PAGE EXTRACT ▸
What role does digital forensic intelligence play after a drone-related security breach?
When a drone is captured, the first thing investigators go after is the GPS and telemetry data. Where did it take off from? What path did it fly? Were there preprogrammed waypoints? Where was the operator? The Russians and Ukrainians have been particularly good at this. Both sides have built rapid forensic pipelines that extract and act on data within hours of recovering a downed platform. The second is supply chain forensics. Opening the drone up and looking at what’s inside: the flight controller, the motors, the camera, the battery, the communication chipset and which countries it originated from. Another is payload analysis. What was it carrying and what was it designed to do? A surveillance camera is a different story from a weaponised attachment.

Kaushal Bheda, Director, Pelorus Technologies
How prepared are Indian cities and critical infrastructure zones to handle coordinated drone-based threats?
The Indian Air Defence did an outstanding job during Operation Sindoor. But drone attacks can now originate from within the country itself and not just across borders. Operation Spiderweb, carried out by Ukraine’s SBU, is the clearest illustration. Drones hidden inside cargo trucks, launched from deep within Russia, simultaneously struck five Russian Air Force bases. One of them was Belaya, which is closer to Japan than it is to Ukraine. In my view, that is the lesson for India. What concerns me is that power grids, refineries, and other critical assets deep within the country may have very limited anti-drone coverage today. We need to urgently build layered bubbles of protection around these assets across the country’s interior.
What are the biggest technical challenges in detecting rogue drones in dense urban environments?
RF clutter is a significant one. Cities are saturated with wireless signals like cellular, Wi-Fi, Bluetooth, industrial equipment. Isolating a drone’s communication signature from that background noise reliably and in real time is difficult. Line-of-sight is another. Radar and optical sensors don’t work well when buildings obstruct coverage, which is why multi-modal detection across acoustic, optical, RF and radar working together is necessary.

RECORDED INFORMATION ▸

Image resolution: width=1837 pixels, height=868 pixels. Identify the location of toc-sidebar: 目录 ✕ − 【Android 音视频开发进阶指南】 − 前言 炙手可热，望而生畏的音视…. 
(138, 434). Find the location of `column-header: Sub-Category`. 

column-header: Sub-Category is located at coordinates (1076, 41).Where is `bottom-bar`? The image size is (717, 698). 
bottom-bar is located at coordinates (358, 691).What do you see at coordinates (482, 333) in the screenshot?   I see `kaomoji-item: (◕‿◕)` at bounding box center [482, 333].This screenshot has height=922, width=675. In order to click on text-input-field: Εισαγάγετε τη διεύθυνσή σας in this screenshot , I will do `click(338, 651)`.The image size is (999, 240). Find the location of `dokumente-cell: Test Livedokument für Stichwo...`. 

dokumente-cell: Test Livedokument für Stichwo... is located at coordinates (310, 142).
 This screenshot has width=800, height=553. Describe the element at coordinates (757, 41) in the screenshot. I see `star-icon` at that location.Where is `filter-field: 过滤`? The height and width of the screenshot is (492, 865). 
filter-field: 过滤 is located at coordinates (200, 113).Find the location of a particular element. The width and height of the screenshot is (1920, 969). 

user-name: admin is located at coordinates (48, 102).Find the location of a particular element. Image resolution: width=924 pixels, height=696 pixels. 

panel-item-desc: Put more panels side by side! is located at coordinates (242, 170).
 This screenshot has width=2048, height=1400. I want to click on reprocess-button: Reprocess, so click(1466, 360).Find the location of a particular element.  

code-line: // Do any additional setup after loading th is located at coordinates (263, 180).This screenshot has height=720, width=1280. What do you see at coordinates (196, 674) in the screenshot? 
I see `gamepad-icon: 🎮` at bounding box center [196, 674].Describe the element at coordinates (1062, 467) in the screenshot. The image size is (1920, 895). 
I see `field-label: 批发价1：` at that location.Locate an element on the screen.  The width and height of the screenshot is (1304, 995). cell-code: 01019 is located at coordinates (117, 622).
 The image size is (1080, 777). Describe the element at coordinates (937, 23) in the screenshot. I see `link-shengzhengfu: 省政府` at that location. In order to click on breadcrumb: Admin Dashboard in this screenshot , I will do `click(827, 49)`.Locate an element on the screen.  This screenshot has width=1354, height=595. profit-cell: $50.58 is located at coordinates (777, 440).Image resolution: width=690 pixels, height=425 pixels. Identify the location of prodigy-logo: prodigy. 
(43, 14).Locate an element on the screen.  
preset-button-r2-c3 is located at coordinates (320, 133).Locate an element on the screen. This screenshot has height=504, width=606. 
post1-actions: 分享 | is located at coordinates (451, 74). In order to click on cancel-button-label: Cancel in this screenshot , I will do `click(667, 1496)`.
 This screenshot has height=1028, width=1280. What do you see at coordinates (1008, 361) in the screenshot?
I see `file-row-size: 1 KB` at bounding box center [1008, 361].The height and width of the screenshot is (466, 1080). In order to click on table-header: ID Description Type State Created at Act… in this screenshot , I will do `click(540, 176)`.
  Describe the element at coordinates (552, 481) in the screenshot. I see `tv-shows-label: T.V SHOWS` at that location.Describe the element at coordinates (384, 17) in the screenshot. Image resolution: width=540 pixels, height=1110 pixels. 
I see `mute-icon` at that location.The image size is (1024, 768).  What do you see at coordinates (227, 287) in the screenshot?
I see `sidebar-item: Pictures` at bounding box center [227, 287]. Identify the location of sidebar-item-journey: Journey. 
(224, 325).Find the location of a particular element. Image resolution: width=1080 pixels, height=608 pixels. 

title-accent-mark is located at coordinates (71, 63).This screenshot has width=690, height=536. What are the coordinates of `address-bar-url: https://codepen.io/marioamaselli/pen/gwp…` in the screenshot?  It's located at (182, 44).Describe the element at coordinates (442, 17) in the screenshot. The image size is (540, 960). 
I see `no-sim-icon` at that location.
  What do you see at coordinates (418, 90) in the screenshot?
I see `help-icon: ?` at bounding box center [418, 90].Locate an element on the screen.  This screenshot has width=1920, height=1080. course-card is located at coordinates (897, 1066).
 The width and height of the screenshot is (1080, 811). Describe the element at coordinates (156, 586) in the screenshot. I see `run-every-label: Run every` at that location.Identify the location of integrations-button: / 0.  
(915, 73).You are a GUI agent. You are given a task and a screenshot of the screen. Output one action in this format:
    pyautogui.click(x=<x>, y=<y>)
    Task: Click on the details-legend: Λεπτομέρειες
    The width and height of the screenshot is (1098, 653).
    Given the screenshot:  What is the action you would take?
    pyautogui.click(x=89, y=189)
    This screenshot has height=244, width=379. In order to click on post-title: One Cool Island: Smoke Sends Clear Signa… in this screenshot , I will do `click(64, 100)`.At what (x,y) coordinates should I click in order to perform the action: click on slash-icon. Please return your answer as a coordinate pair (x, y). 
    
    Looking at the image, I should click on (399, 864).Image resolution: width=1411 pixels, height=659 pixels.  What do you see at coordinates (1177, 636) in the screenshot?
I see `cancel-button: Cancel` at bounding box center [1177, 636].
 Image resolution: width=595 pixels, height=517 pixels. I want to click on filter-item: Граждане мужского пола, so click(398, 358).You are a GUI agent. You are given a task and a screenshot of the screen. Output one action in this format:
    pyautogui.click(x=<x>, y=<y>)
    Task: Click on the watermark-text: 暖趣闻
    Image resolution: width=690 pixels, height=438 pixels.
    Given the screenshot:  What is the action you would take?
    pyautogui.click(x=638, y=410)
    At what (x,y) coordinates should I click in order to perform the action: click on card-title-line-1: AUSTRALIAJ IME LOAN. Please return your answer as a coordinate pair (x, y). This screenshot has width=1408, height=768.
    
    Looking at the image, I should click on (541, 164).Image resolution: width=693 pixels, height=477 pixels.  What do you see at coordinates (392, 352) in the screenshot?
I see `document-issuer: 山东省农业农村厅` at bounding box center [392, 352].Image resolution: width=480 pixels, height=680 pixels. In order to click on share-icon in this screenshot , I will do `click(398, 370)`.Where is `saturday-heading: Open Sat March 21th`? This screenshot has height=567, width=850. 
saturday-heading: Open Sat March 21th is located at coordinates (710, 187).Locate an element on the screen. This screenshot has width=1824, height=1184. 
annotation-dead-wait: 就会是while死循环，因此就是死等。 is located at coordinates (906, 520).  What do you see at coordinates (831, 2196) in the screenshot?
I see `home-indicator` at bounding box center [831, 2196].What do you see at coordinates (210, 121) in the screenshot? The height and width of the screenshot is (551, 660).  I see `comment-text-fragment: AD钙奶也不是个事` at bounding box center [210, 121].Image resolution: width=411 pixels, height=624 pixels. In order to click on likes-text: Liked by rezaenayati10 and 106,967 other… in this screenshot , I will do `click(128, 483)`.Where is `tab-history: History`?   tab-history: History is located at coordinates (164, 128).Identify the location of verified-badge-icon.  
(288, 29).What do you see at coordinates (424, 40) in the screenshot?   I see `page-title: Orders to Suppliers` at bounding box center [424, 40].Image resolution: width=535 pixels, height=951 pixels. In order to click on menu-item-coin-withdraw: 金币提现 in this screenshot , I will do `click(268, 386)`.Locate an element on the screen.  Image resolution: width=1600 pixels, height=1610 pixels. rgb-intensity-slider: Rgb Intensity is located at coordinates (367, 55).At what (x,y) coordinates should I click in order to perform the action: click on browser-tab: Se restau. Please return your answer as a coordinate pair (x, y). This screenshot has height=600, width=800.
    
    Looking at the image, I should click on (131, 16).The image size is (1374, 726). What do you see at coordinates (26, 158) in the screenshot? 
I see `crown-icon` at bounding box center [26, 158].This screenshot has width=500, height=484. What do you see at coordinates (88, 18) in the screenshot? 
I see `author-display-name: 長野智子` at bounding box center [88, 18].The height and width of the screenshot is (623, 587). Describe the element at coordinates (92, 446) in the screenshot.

EXERCISES ▸
1. From the drone security interview, list the drone components that investigators inspect when they open up a captured drone.
2. Continue the drone security interview from the point where it stops.

TASK-BY-TASK OUTPUTS ▸
1. flight controller, motors, camera, battery, communication chipset

2.
How do you balance surveillance innovation with privacy and civil liberty considerations?
India has strong laws in place and follows due process. There is a robust legal framework covering authorised surveillance: what requires sanction, what oversight applies, how evidence is handled. What botheres me is that the debate always focuses on what data shouldn’t be collected. The question nobody asks is: do we have enough data to actually solve crimes? I would also push back on the assumption that privacy and surveillance are straightforwardly in opposition. The countries most vocal about civil liberties are the ones with the most extensive surveillance infrastructure in the world.
How critical is domestic R&D in reducing dependence on foreign surveillance technologies?
Both tracks have to run simultaneously. The argument that domestic R&D solves the foreign dependency problem is correct as a long-term goal. India should invest seriously in domestic R&D. But at the same time, we should buy best-of-breed international products where they fill a genuine gap. At the end of the day, an agency should have the best tools available to do its job, regardless of where they come from.